Они вышли с рынка и обычным шагом пошли к машине. Метров за десять до нее один нажал на кнопку пульта в кармане куртки.

Один из самых ярких командиров добровольных отрядов, решивших судьбу войн с Грузией и Ингушетией, — Тамерлан Цогоев. Его, капитана милиции, избрали командиром 20 апреля 1991 года на сходе в Осетинской слободке, с которой пошел Владикавказ: за день до этого ингуши дерзко убили милиционера и еще двоих ранили. Непривычный к такому народ поднялся, вышел на улицы. Стали создавать отряды самообороны. Тамерлан возглавил один из них.

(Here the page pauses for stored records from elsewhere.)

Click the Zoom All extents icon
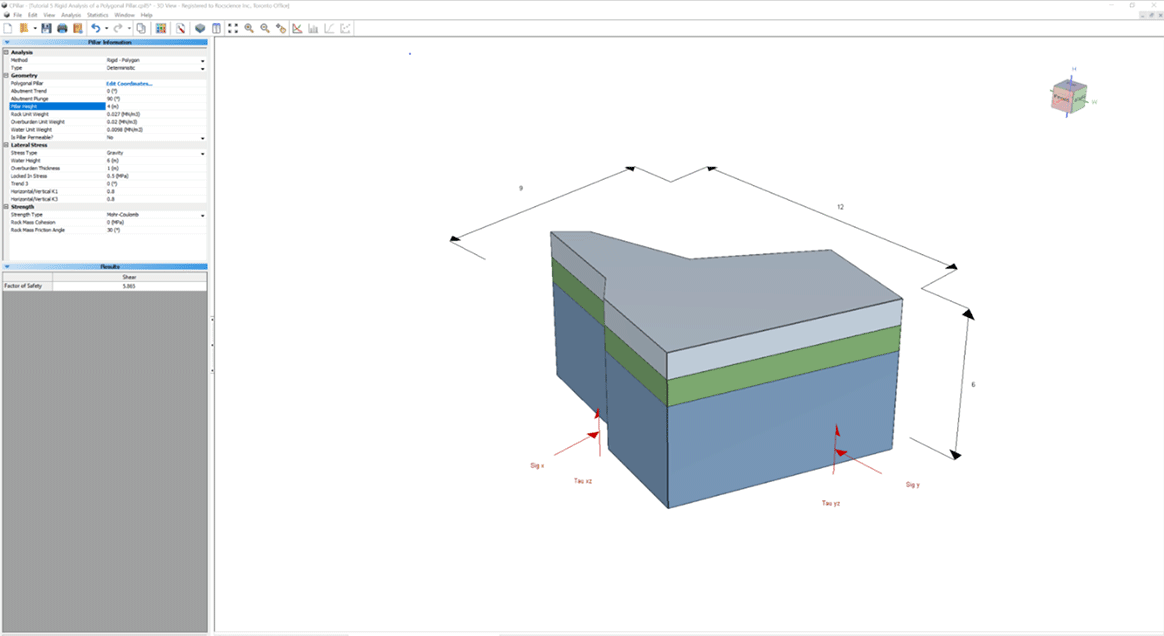This screenshot has height=636, width=1164. (x=233, y=28)
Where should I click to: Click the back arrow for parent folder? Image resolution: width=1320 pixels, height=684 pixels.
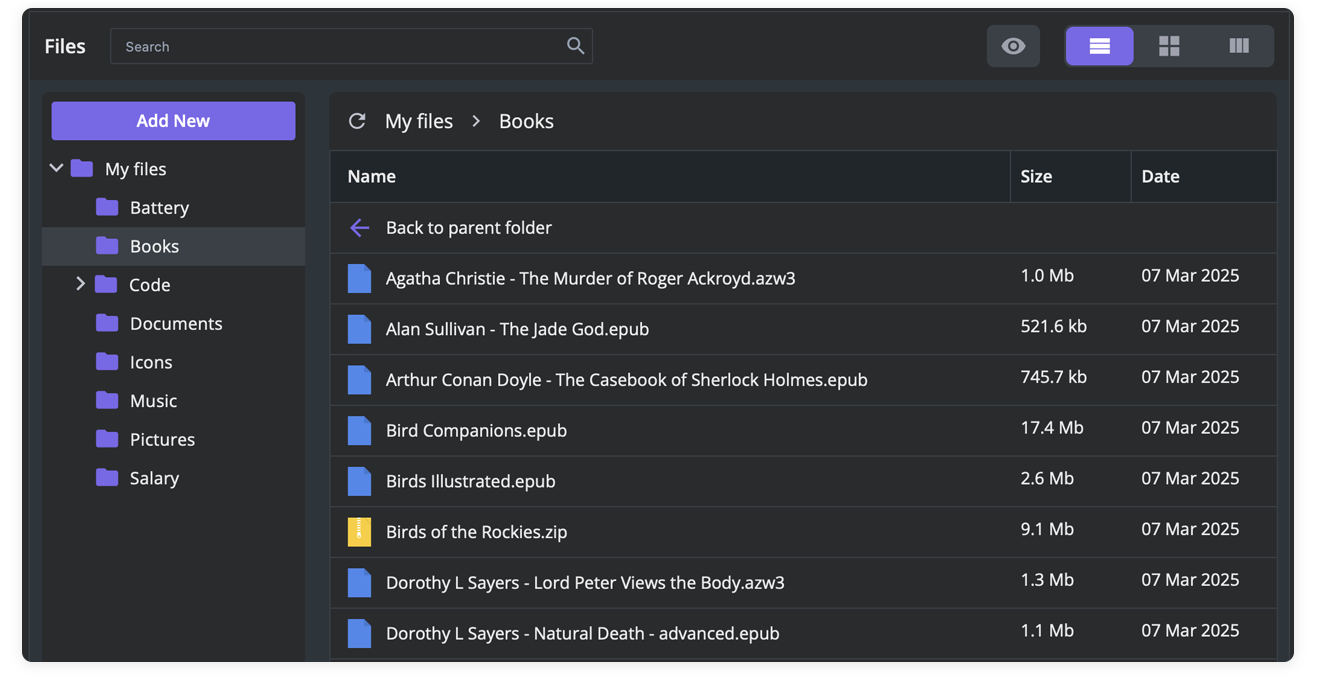(x=359, y=227)
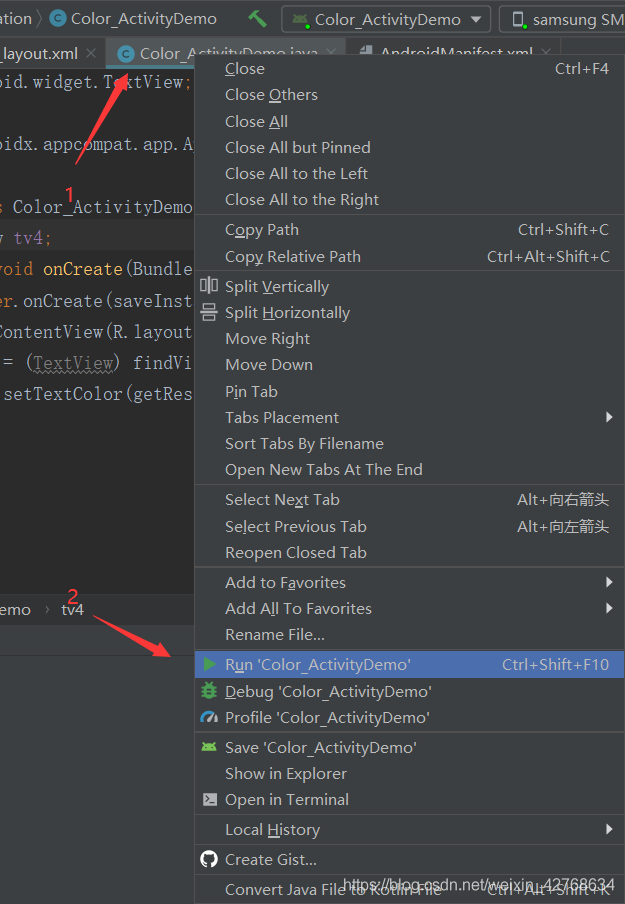Click the green Run 'Color_ActivityDemo' triangle icon
The width and height of the screenshot is (625, 904).
click(x=208, y=664)
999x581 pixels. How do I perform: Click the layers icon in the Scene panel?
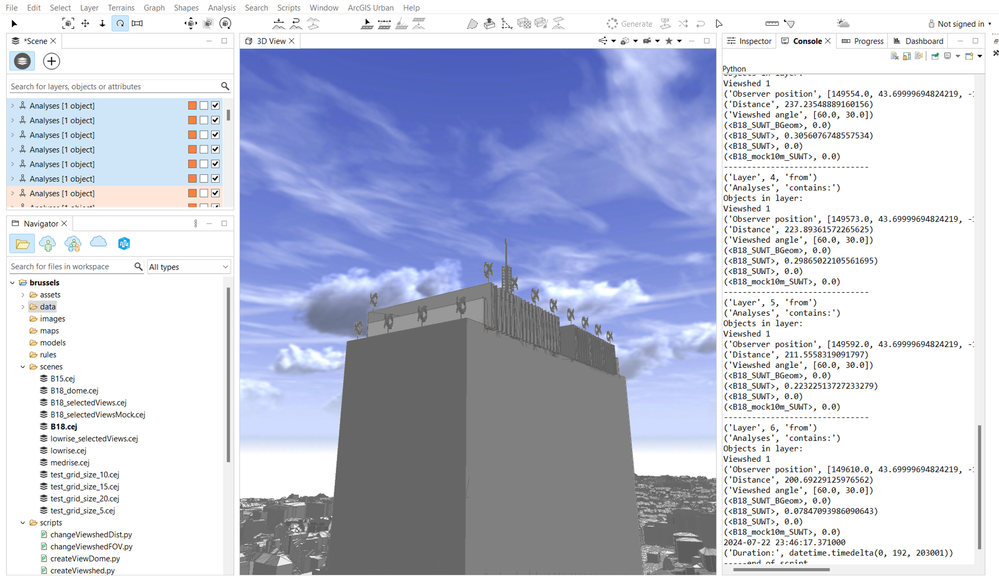pyautogui.click(x=22, y=61)
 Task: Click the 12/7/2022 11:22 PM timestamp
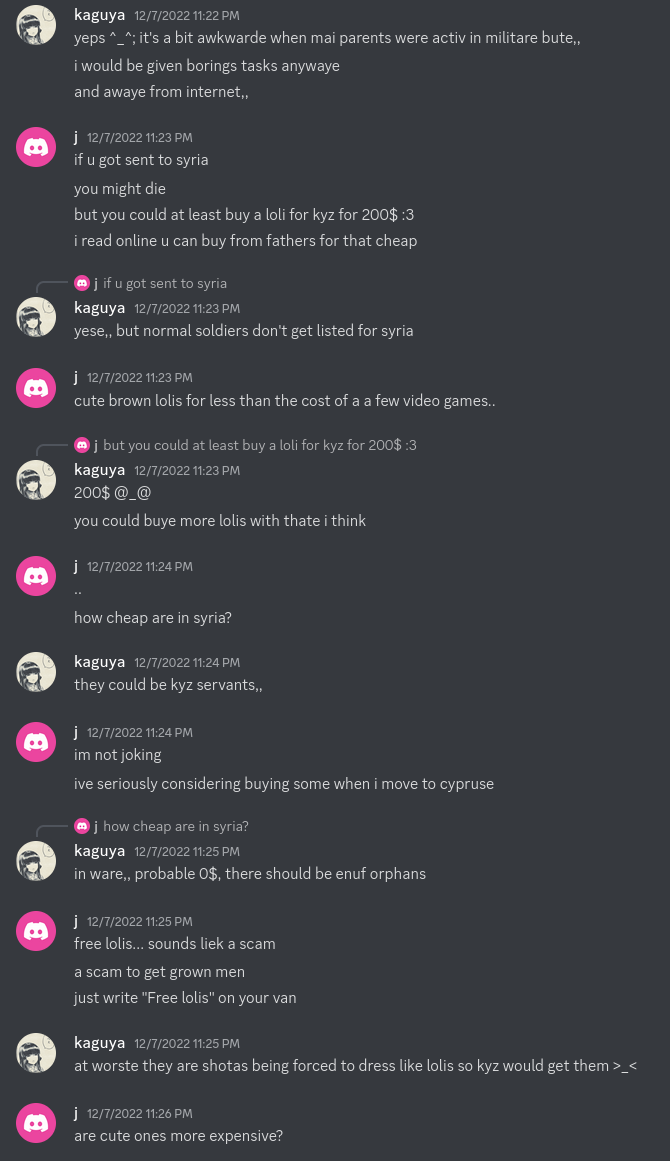(187, 16)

О войне Тамерлан, как всякий хороший солдат, вспоминает скупо. Отрывчатыми фразами рассказывает про то, как в самом начале грузинской войны на восьми артиллерийских самоходках, приготовленных к отправке в Россию, без боекомплекта прорывались они к Цхинвалу на помощь своим. Вспоминает, как проезжали грузинские села, забравшись в БТР: тогда, в "наивное время", мало у кого были гранатометы, и броня "коробки" казалась надежной защитой. Помнит Тамерлан и то, как гнали они ингушей по чистому полю от Дачного, когда из своих только один ранен был, как входили в ингушский Джейрах, не оставив на нем камня на камне.

Не забыть ему и о потерях: совсем тихо рассказывает он про бой с ингушами под Южным в начале ноября 92-го, когда за один день осетины потеряли девятнадцать человек. Всех своих погибших солдат и офицеров Тамерлан помнит поименно. Я видел, как он разговаривал с могилами в Красногвардейском парке: каждый павший был для него чуть-чуть живым; перед некоторыми он склонялся, касаясь кончиками пальцев плит надгробий.

В немолодом, крепко сбитом человеке воина выдает взгляд — цепкий, быстрый, властный. Но его фразы о сражениях не хранят терпкость его боев; гораздо с большим упоением рассказывает он про историю Осетии, про легендарных нартов и древних роксаланов, про нартские игры и аланский боевой клич "Марга!" — "Убивай!". Тамерлан водил меня в восстановленное языческое святилище, и когда он склонялся пред священными камнями, в его глазах светилась юность мира. Все боевые победы, одержанные Тамерланом Цогоевым, для него лично — продолжение истории его рода, страница бесконечного нартского эпоса. Он сам — ариец, язычник, древне-беспощадный и древне-влюбленный.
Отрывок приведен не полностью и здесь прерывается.